2 min read

Entropy

Shannon’s Entropy:

$H(X) = -\sum_{x \in X} p(x) \log p(x) = E[-\log p(X)]$

(or $H(X) = -\int_{x \in X} p(x) \log p(x) dx$ )

An intuitive explaination:

For independent observations $x, y$, their joint density is $p(x,y) = p(x)p(y)$.

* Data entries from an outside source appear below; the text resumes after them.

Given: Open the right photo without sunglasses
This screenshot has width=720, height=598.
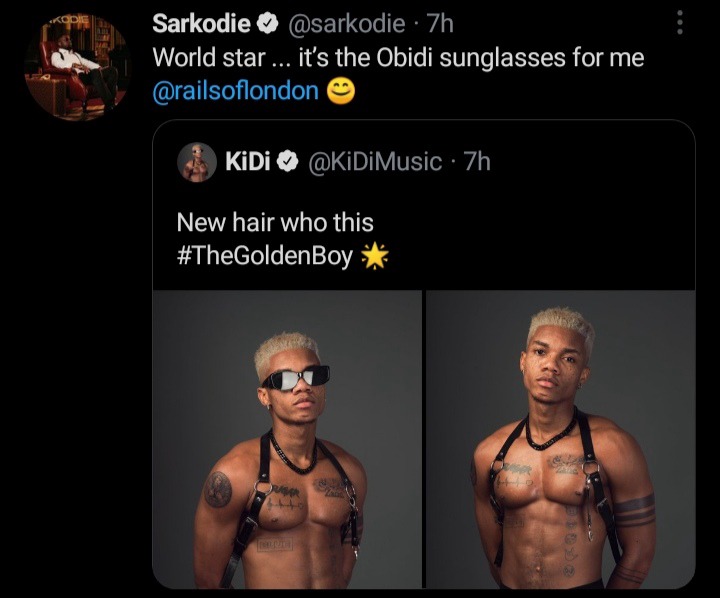Looking at the screenshot, I should 561,439.
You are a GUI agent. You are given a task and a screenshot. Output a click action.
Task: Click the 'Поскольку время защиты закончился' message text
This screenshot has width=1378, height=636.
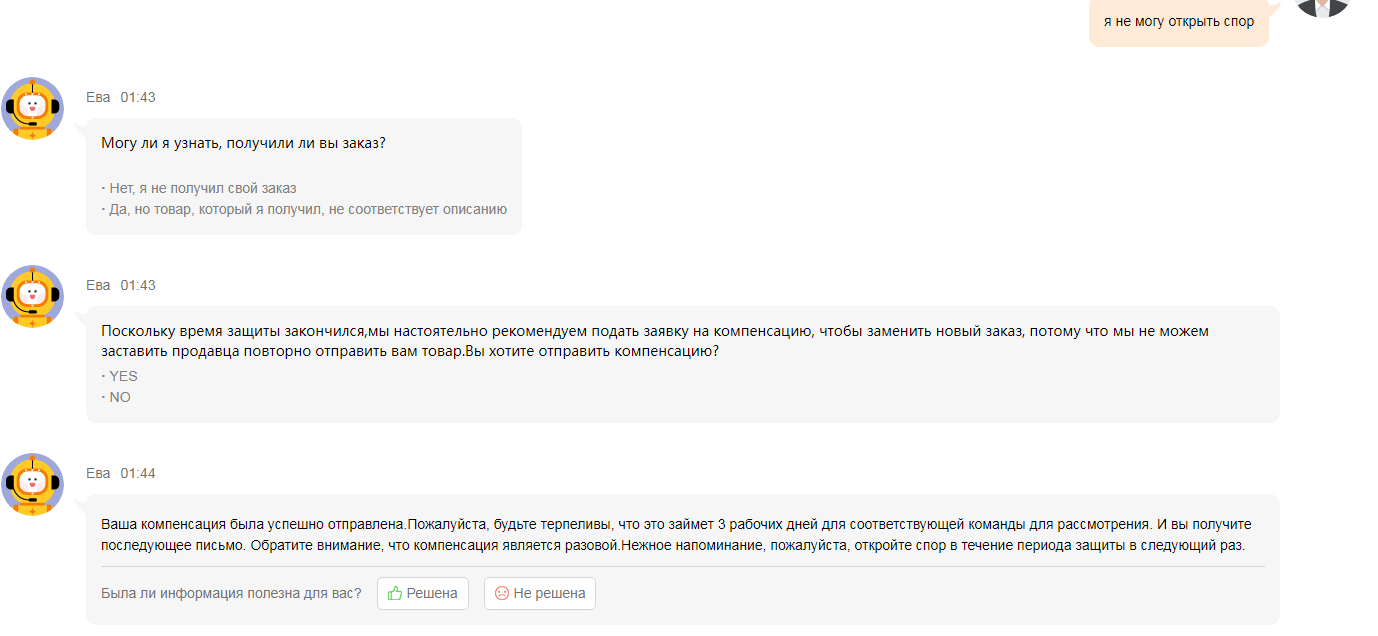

Want to obtain their “information” $h(x)$ with the following property:

  • Monotonic w.r.t. $p(x)$: the higher the density is , the more information we get

  • Always positive

  • Additivity: information gained from $(x,y)$ is the sum of information gained from $x$ and $y$, i.e. $h(x+y) = h(x) + h(y)$

A natural choice will be $h(x) = - \log p(x)$. Thus the entropy for the entire population is the weighted average amount of information: $H(X) = E[-\log p(X)] = -\sum_{x \in X} p(x) \log p(x)$

Properties

For discrete distribution taking $K$ distinct values, $H(X) \leq \log (K)$ with the equal sign holds iff all $K$ values have equal probability $\frac{1}{K}$

KL Divergence

Kullback-Lerbler divergence is used to measure relative entropy (distance) between two distributions $p(\cdot), q(\cdot)$:

$KL(p || q) = - \int p(x) \log q(x) dx - [- \int p(x) \log p(x) dx] = -\int p(x) \log \frac{q(x)}{p(x)} dx$

The first part is the “entropy” of $q(\cdot)$ but using $p(\cdot)$ as the density, and the second part is the entropy for $p(\cdot)$. That is why it’s called relative entropy.

Note:

  • $KL(p || q) = 0$ iff $q(x) = p(x)$ with probability 1

  • In general, $KL(p||q) \neq KL(q || p)$